# DIRECTIONS:
This exercise calls for a copy of every line in the listing below that carries the word "agent".
········
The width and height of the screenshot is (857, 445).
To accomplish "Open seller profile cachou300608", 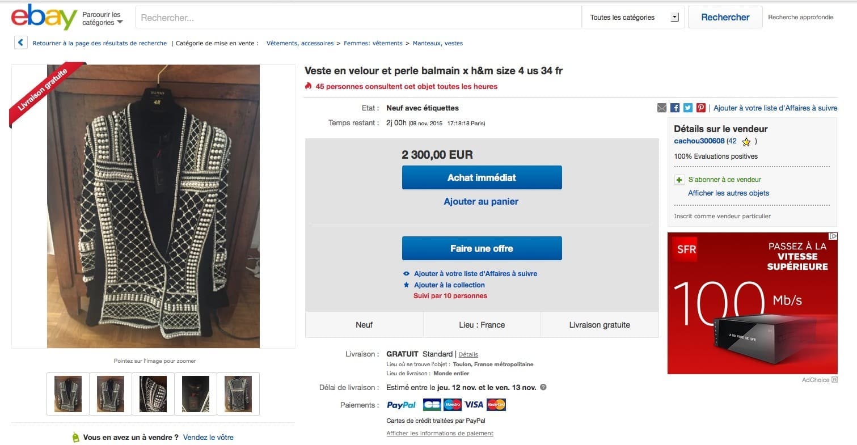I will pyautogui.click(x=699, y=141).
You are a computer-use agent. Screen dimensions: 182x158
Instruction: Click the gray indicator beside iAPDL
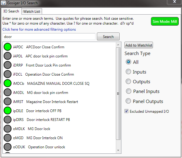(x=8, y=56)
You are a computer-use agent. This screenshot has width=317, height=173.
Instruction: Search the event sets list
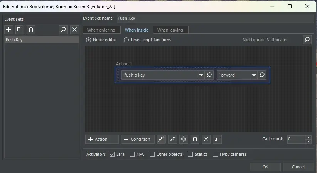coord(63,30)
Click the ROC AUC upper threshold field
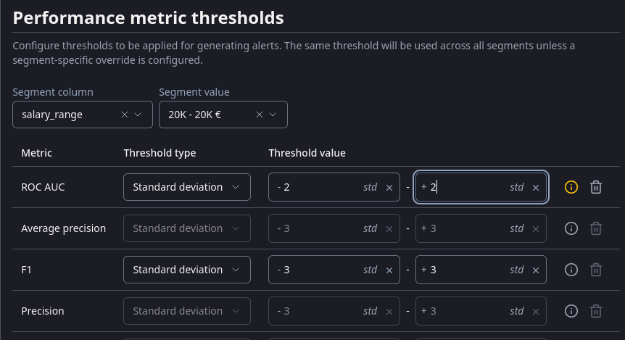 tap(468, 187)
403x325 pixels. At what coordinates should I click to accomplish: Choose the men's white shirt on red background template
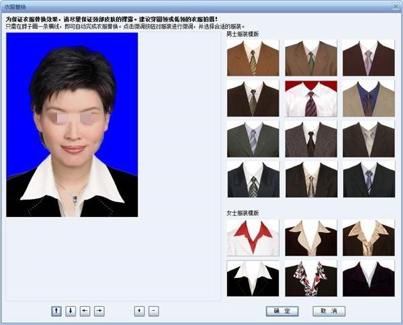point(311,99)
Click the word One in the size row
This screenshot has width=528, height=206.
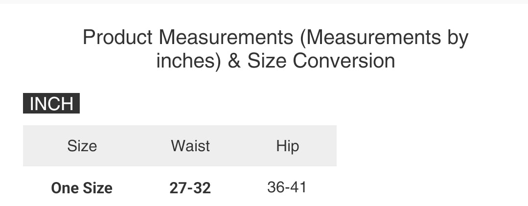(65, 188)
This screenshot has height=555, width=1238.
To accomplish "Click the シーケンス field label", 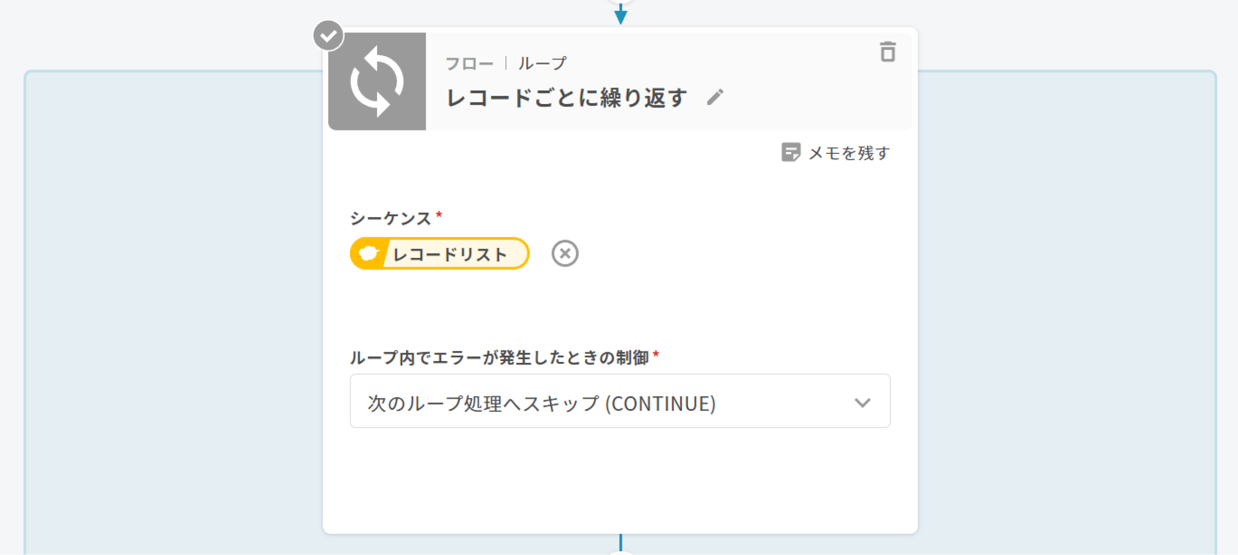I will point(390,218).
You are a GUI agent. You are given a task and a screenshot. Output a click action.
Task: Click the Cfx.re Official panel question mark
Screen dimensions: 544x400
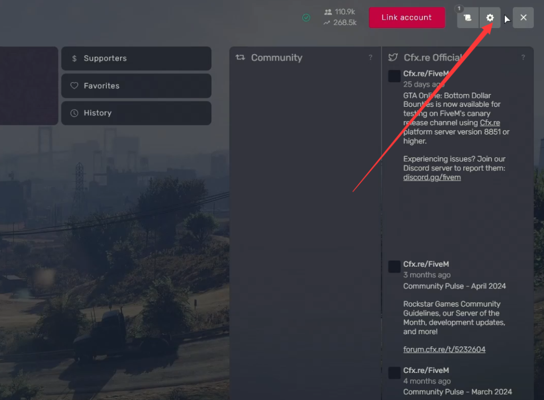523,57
········
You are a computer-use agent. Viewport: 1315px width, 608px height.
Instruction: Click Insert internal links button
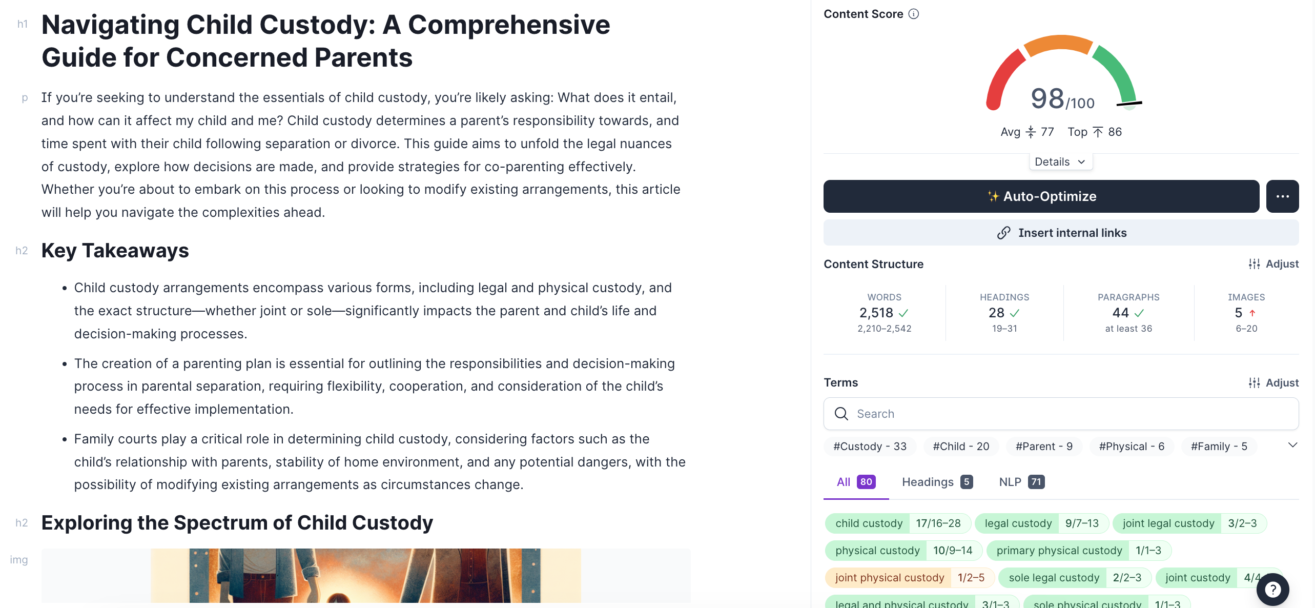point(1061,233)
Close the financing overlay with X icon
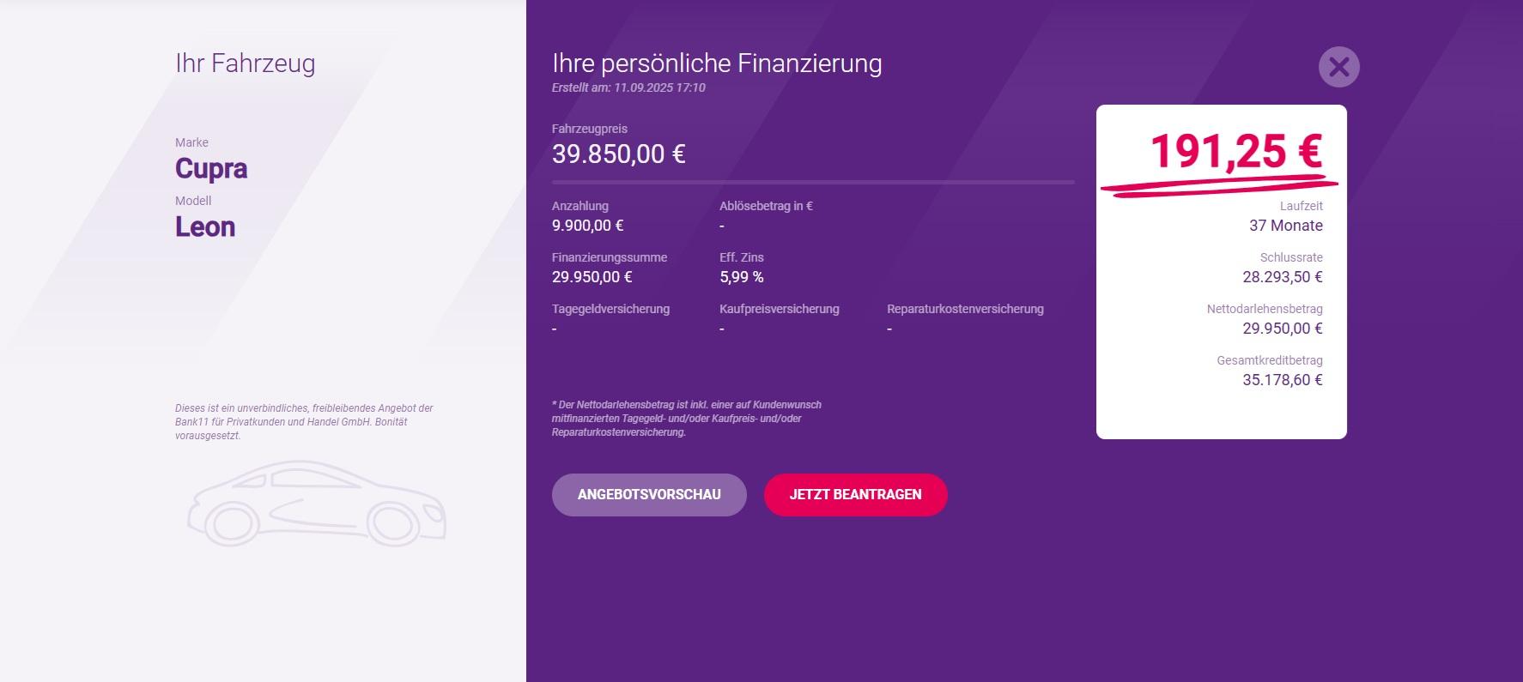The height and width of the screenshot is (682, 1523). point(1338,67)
········
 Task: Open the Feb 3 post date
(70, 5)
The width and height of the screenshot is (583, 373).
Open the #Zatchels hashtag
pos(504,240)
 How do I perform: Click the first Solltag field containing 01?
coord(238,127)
········
# RESULT OF THIS EXERCISE:
You are a computer-use agent. Screen dimensions: 182x158
You are a computer-use agent. This screenshot has width=317, height=173.
You are a GUI agent. You are given a task and a screenshot. Output a click action.
You are a computer-use agent. Viewport: 1315px width, 608px height.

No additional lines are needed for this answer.